Arc Infrastructure (previously known as Brookfield Rail and  WestNet Rail) is a transport infrastructure owner and access provider in Western Australia with a long-term lease on the network from the Government of Western Australia. It operates approximately 5,500 km of standard, narrow and dual gauge rail infrastructure in the southern half of the state.

History

In December 2000, the State Government privatised Westrail, with the Australian Railroad Group, a 50/50 joint venture between United States rail operator Genesee & Wyoming and Australian rural services company Wesfarmers, the successful bidder. Included in the sale was a 49-year lease on the below rail infrastructure network. This part of the business was rebranded as WestNet Rail.

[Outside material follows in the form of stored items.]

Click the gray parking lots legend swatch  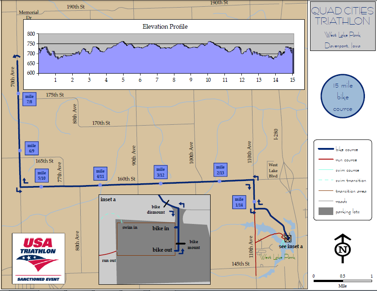(x=325, y=212)
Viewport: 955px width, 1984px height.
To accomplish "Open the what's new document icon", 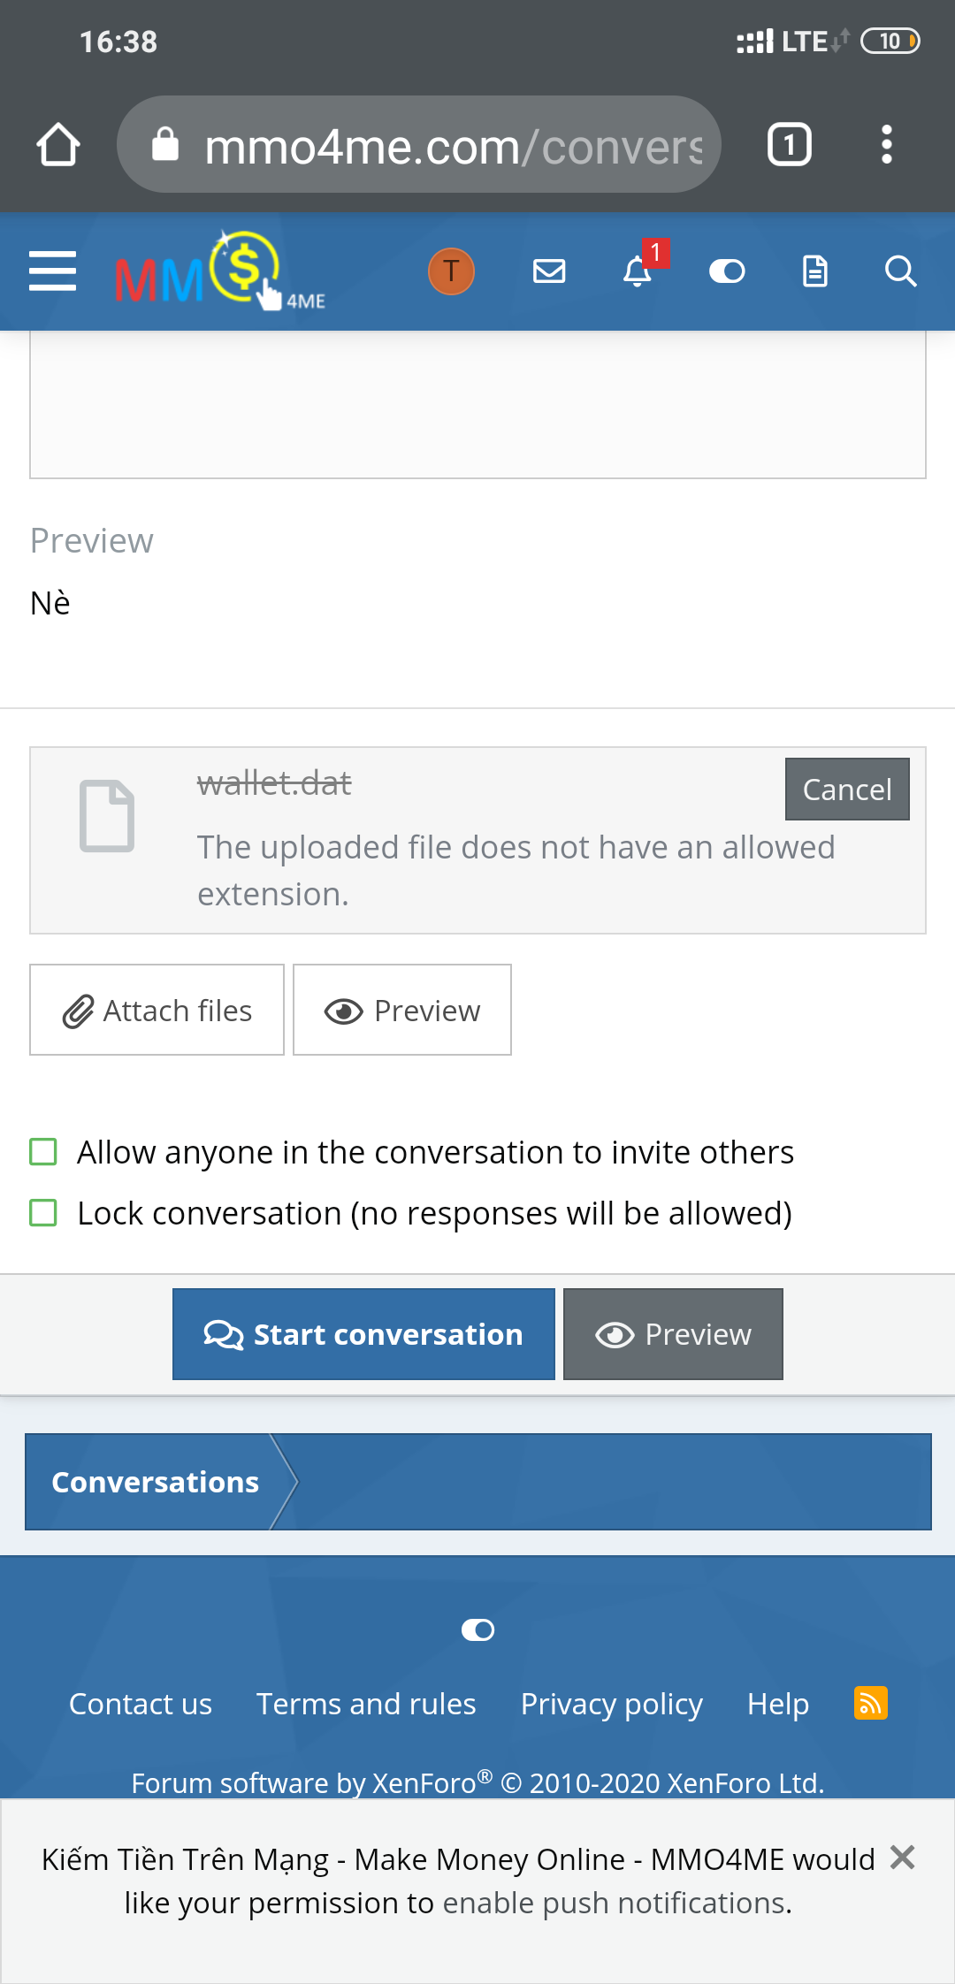I will click(814, 271).
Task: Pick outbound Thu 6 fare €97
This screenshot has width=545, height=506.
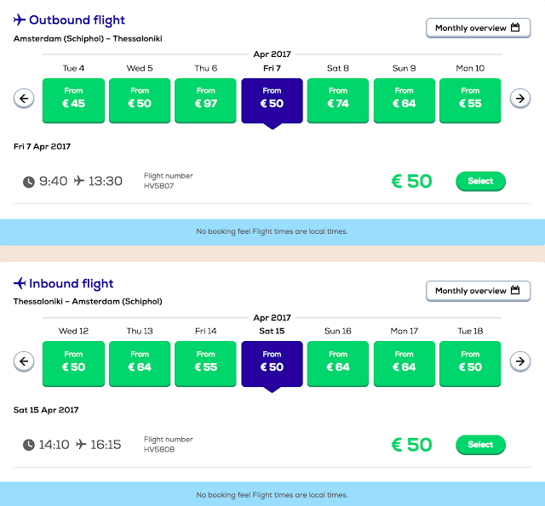Action: coord(206,100)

On 1 June 2006, Australian Railroad Group was sold with the above rail rolling stock and terminal assets passing to QR National, and the below rail infrastructure business to Babcock & Brown Infrastructure. Initially Babcock & Brown held a 51% shareholding, the remaining 49% being held by minority shareholders with Babcock & Brown having an option to increase its holding.  In March 2008 Babcock & Brown increased its shareholding to 76%. It later took full ownership.

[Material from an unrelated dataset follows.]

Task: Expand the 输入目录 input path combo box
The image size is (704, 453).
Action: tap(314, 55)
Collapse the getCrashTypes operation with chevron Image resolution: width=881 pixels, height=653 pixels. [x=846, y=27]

In late 2009, Babcock & Brown Infrastructure was renamed Prime Infrastructure and again by December 2010 to Brookfield Infrastructure Partners following Brookfield Asset Management's purchase of the business. In August 2011, WestNet Rail was rebranded as Brookfield Rail.

In 2017, Brookfield Rail relocated its headquarters from Welshpool to Perth Airport. In July 2017, the company was again rebranded as Arc Infrastructure.

Current operations
Arc Infrastructure has a lease until 2049 on  of rail infrastructure throughout the southern half of Western Australia, from Geraldton in the north, to Leonora and Kalgoorlie in the east, and south to Esperance, Albany and Bunbury.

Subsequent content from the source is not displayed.